Coastal zones around the world are home to more than a billion people. Global warming rapidly increasing sea levels already impacts coastal residents' lives and aggravates current coastal hazards such as flooding and storm surges. However, researchers from the College of Science's Department of Geosciences have analyzed how future sea-level rise will impact the height of future tsunamis.
Understanding Tsunamis
Tsunamis or seismic sea waves, according to UNESCO, are a series of huge waves generated by underwater disturbances like earthquakes, volcanic eruptions, landslides, or meteorites. A tsunami can move hundreds of miles every hour in the open ocean and smash inland with waves as high as 100 feet or more.
From the tsunami's origin, waves travel outwards in different directions. Once the waves reach shores, it begins to build in height. The topography of coastlines and the ocean floor will significantly influence the wave's size and speed.

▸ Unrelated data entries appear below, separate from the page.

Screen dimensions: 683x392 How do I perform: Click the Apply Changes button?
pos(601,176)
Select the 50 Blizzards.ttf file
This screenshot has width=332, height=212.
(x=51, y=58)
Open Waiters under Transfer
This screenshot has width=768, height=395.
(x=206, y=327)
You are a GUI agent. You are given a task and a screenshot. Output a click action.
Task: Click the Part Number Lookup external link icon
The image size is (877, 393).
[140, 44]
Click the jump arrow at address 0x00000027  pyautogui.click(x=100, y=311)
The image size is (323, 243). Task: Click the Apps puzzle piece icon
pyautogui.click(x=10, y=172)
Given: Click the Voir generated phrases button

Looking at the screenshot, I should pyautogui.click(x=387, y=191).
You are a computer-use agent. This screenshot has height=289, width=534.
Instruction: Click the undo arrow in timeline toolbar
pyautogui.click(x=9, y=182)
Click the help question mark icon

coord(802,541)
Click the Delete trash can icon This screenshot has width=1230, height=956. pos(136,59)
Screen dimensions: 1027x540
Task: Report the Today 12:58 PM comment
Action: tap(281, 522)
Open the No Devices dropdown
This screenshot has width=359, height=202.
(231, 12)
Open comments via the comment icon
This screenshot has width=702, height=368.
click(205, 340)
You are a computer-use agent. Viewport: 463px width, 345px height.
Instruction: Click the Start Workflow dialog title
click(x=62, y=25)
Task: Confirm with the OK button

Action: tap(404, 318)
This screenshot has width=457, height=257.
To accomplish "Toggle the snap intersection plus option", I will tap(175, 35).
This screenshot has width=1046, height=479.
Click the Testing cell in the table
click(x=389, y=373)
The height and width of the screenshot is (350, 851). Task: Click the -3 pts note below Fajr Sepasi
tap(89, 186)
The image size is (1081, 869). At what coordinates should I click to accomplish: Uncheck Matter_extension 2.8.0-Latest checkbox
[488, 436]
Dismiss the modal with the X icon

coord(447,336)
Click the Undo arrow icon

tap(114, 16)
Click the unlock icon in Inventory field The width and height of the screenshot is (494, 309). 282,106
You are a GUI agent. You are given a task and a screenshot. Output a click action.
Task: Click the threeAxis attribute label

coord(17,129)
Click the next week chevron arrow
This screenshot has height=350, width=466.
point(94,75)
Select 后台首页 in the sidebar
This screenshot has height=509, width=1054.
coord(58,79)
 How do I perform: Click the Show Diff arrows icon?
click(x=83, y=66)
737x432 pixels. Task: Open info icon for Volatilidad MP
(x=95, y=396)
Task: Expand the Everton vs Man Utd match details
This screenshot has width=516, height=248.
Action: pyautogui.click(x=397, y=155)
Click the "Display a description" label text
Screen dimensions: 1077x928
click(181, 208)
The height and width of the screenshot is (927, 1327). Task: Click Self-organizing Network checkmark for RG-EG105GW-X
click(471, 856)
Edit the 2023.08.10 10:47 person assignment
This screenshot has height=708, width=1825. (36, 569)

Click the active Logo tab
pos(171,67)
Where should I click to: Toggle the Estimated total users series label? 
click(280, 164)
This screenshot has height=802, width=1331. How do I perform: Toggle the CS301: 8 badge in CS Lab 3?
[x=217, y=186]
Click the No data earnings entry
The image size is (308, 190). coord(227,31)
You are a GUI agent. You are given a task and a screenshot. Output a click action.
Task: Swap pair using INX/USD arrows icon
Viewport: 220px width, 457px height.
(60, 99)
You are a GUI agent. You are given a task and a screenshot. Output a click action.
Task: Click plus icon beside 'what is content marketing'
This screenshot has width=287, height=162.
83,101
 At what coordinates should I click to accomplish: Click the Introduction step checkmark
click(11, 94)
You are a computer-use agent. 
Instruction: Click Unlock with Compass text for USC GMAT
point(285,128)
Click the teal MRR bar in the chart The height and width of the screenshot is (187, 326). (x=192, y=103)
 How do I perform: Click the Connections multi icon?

There may be more than one wave, with larger ones succeeding the other that is why small tsunamis at one beach can translate to a gigantic wave a few short miles away.
All tsunamis are potentially dangerous, despite not all causing damages to coastlines. Tsunamis can strike nearly anywhere along most US coastlines. The most destructive tsunami to date occurs along the coastlines of Hawaii, Alaska, Washington, California, and Oregon.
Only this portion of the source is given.